**Stored records**
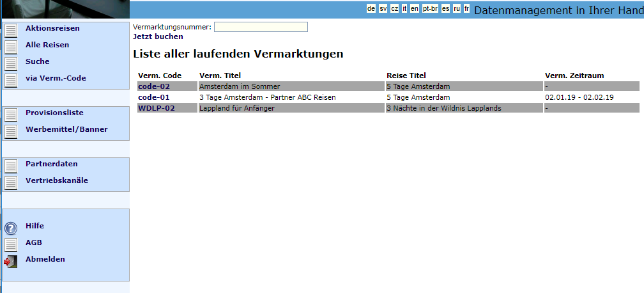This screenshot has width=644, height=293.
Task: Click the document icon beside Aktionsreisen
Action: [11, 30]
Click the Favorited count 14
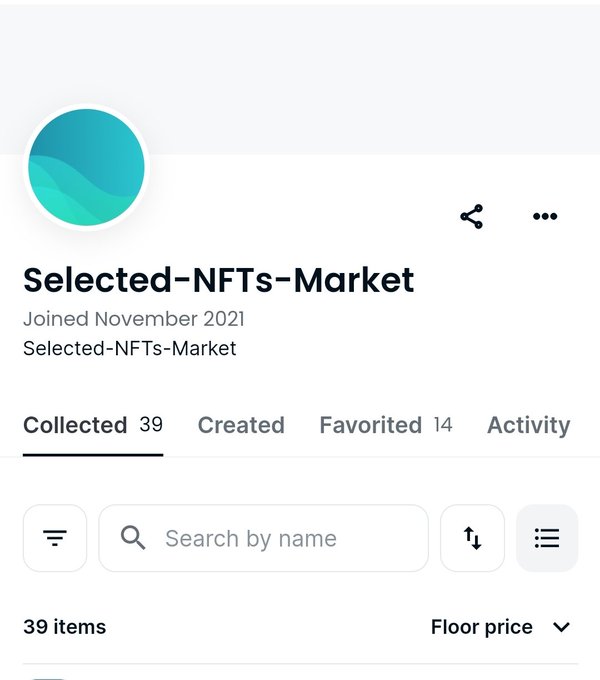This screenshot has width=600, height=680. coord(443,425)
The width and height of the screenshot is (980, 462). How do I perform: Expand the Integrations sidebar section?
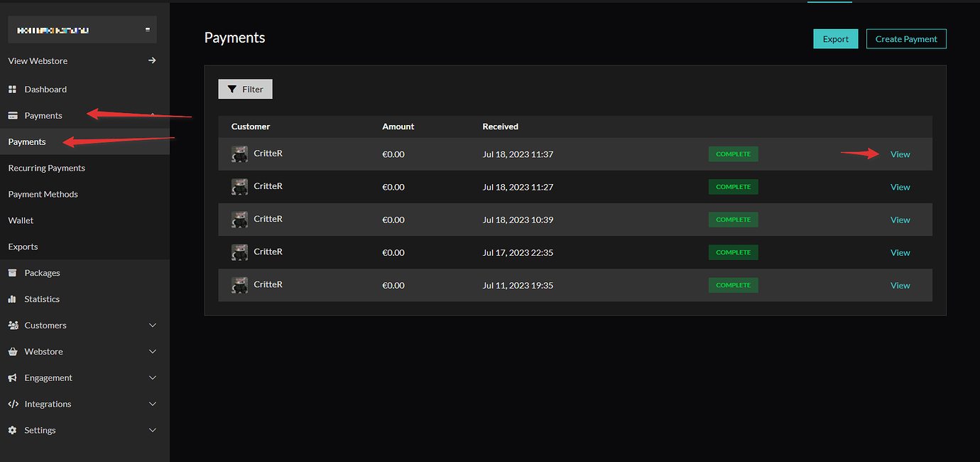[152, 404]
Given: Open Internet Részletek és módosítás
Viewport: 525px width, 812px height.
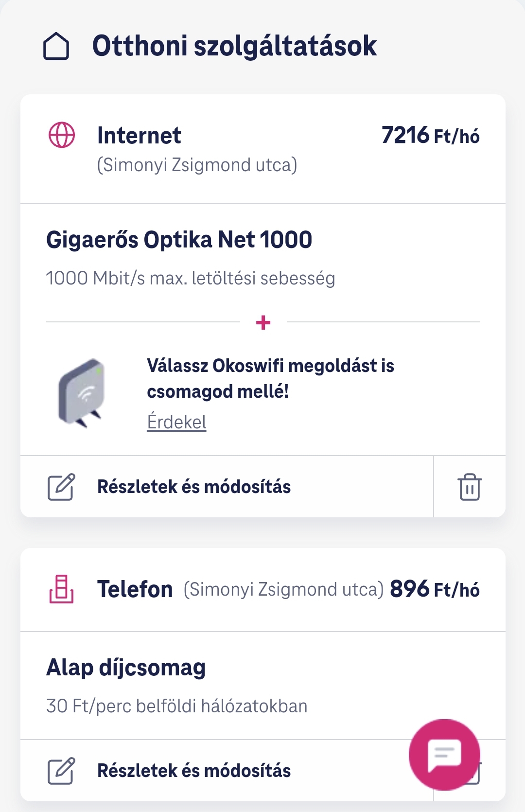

**What is being asked**
Give an exact copy of the line containing "Click the Favorited count 14" and every line after it through the end of the entries. Pictures are to be dropped.

**Response area**
Click the Favorited count 14
This screenshot has width=600, height=680. coord(443,425)
The width and height of the screenshot is (980, 462). How do I perform: Expand the Integrations sidebar section?
[152, 404]
Given: Open Internet Részletek és módosítás
Viewport: 525px width, 812px height.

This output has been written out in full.